THINGS TO DO
a. Shorten the paragraph of the People v. Jones opinion that begins "Defendant, Ernest A. Jones, pleaded guilty," keeping its main facts.
b. Carry the People v. Jones opinion forward, beginning right after its final sentence.

TEXT SEGMENT
+++

People v. Jones, 36 Ill. App. 3d 190 (1976)

Feb. 10, 1976 · Illinois Appellate Court · No. 61883
36 Ill. App. 3d 190

THE PEOPLE OF THE STATE OF ILLINOIS, Plaintiff-Appellee, v. ERNEST A. JONES, Defendant-Appellant.

First District (3rd Division)

No. 61883

Opinion filed February 10, 1976.

Modified upon denial of rehearing March 18, 1976.

*191James J. Doherty, Public Defender, of Chicago (Judith A. Stewart and Mary T. Woodward, Assistant Public Defenders, of counsel), for appellant.

Bernard Carey, State’s Attorney, of Chicago (Laurence J. Bolon, John T. Theis, and Bertina E. Lampkin, Assistant State’s Attorneys, of counsel), for the People.

Mr. PRESIDING JUSTICE MEJDA

delivered the opinion of the court as modified upon denial of petition for rehearing:

Defendant, Ernest A. Jones, pleaded guilty to a charge of unlawful use of weapons (Ill. Rev. Stat. 1973, ch. 38, par. 24 — 1(a)(4)) and was sentenced to 1 year’s probation and fined $100. On appeal he initially contends that the trial court erred in accepting his waiver of the right to counsel. Since we agree, it is not necessary to consider defendant’s remaining contentions.

The record reflects that when defendant’s case was called he appeared without counsel. The following colloquy occurred:

“THE COURT: You ready for trial, Mr. Jones?
THE DEFENDANT: Yes, sir.
THE COURT: You want to be tried by this Court without a lawyer and without a jury?
THE DEFENDANT: Yes, sir.
THE COURT: You recognize if your [sic] unable to afford an attorney, you have a right to ask for a public defender?
THE DEFENDANT: Yes.
THE COURT: You’re not asking for one?
THE DEFENDANT: No, sir.
THE COURT: Okay. Now, how do you plead to the charge of unlawful use of weapon?
THE DEFENDANT: I said I was going to work a few hours early and then I usually do.
*192THE COURT: So, your [sic] pleading not guilty.
THE DEFENDANT: I plead guilty, because recognize—
THE COURT: You’re pleading to what?
THE DEFENDANT: Unlawful use, I’m
pleading guilty.
THE COURT: Your [sic] pleading guilty to it?
THE DEFENDANT: Yes. (nodding)”

Thereafter, the trial judge admonished the defendant pursuant to Supreme Court Rule 402 (Ill. Rev. Stat. 1971, ch. 110A, par. 402), and a plea of guilty was accepted.

The factual basis was supplied by a police officer in response to questioning by the prosecutor.

It is well established that an accused who is charged with an offense punishable by imprisonment has a right to be represented by counsel at all critical stages of the proceedings unless he knowingly waives that right. (Argersinger v. Hamlin (1972), 407 U.S. 25, 32 L. Ed. 2d 530, 92 S. Ct. 2006.) A finding of such waiver should not be made unless it appears from the record that tire trial court “specifically offered, and the accused knowingly and understandingly rejected, the representation of appointed counsel” (People v. Hessenauer (1970), 45 Ill. 2d 63, 68, 256 N.E.2d 791). In order that the court may be sure that an accused fully understands his right to counsel and intentionally relinquishes that right, something more than a routine inquiry by the court is required. (People v. Bush (1965), 32 Ill. 2d 484, 487-488, 207 N.E.2d 446); People v. Melvin (1975), 28 Ill. App. 3d 1090, 329 N.E.2d 890.

+++

ENTRIES
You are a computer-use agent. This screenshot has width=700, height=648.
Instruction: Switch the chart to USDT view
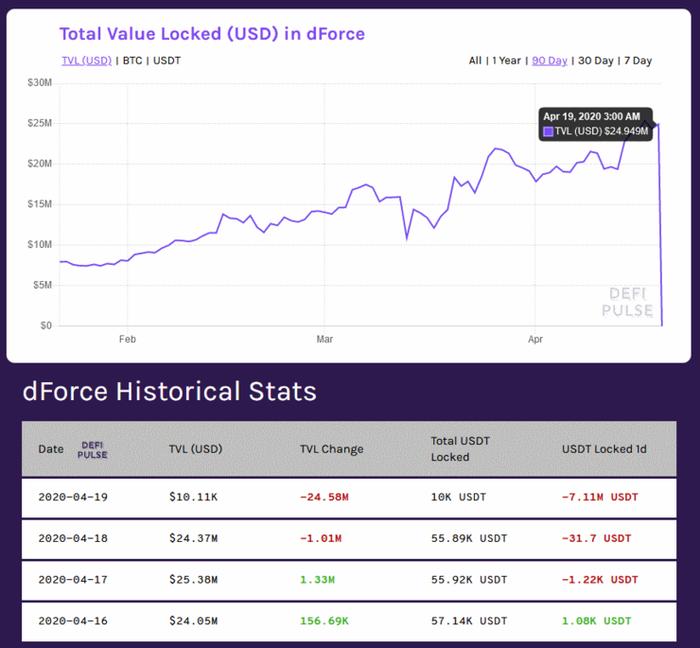pos(167,60)
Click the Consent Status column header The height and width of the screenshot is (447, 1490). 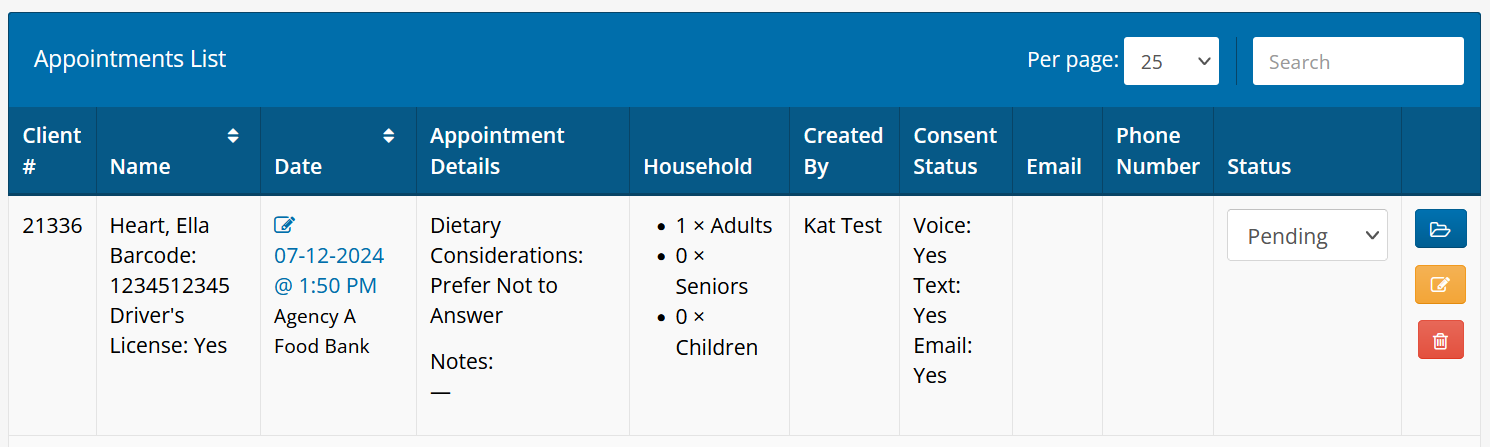[x=955, y=151]
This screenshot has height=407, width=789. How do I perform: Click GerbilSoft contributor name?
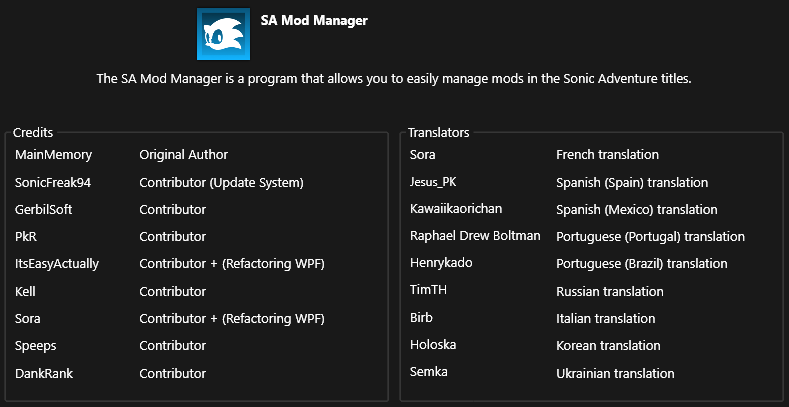[44, 210]
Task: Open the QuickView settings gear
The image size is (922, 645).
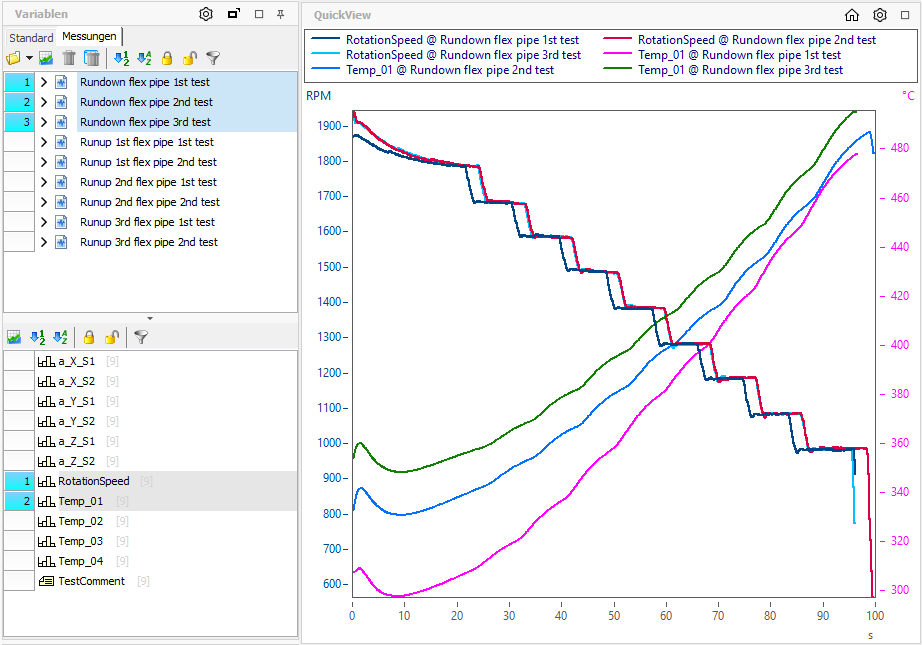Action: tap(880, 15)
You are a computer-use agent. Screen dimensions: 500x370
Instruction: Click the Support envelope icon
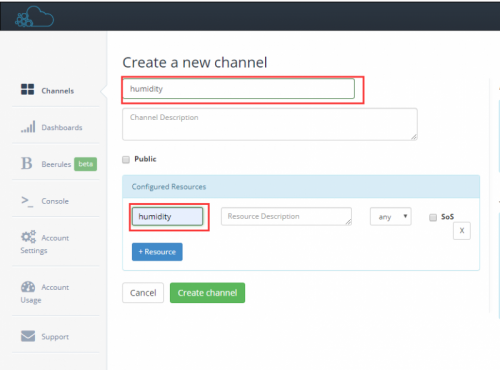tap(28, 336)
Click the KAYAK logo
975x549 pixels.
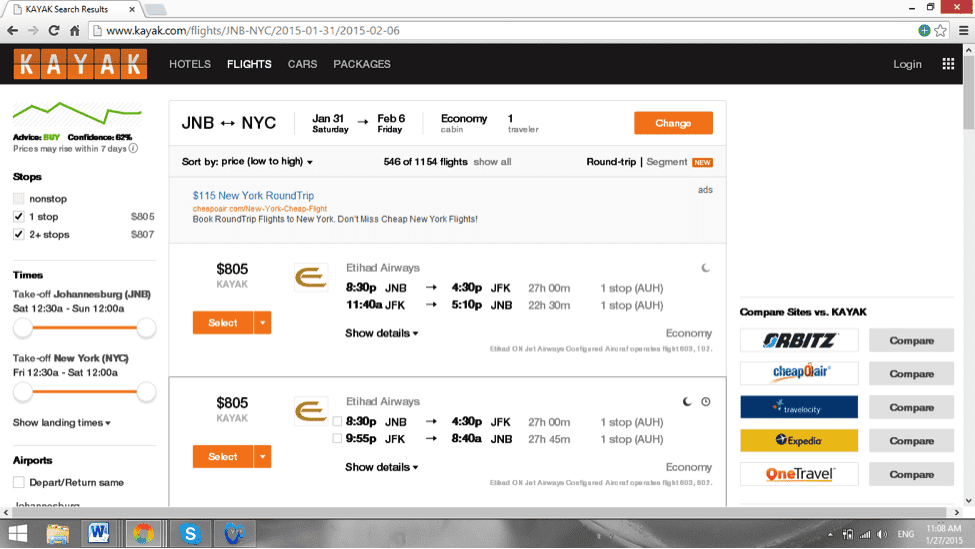(80, 64)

+++

ANSWERS TO THE EXERCISES
a. Ernest A. Jones pleaded guilty to unlawful use of weapons (Ill. Rev. Stat. 1973, ch. 38, par. 24 — 1(a)(4)) and received 1 year's probation and a $100 fine. On appeal, he first argues that the trial court wrongly accepted his waiver of the right to counsel. The court agrees, so it does not reach his other contentions.

b.
Supreme Court Rule 401 which formerly specified “a crime punishable by imprisonment in the penitentiary” was amended June 28, 1974, effective September 1, 1974, by deleting the words “in the penitentiary” (Ill. Rev. Stat., 1974 Supp., ch. 110A, par. 401). The Rule presently provides in part:

“(a) Waiver of Counsel. Any waiver of counsel shall be in open court. The court shall not permit a waiver of counsel by a person accused of an offense punishable by imprisonment without first, by addressing the defendant personally in open court, informing him of and determining that he understands tire following:
(1) the nature of the charge;
(2) the minimum and maximum sentence prescribed by law, # # #
(3) that he has a right to counsel and, if he is indigent, to have counsel appointed for him by the court.
# # #
(c) Transcript Required. The proceedings required by this rule *193to be in open court shall be taken verbatim, transcribed, filed, and made a part of the common-law record.”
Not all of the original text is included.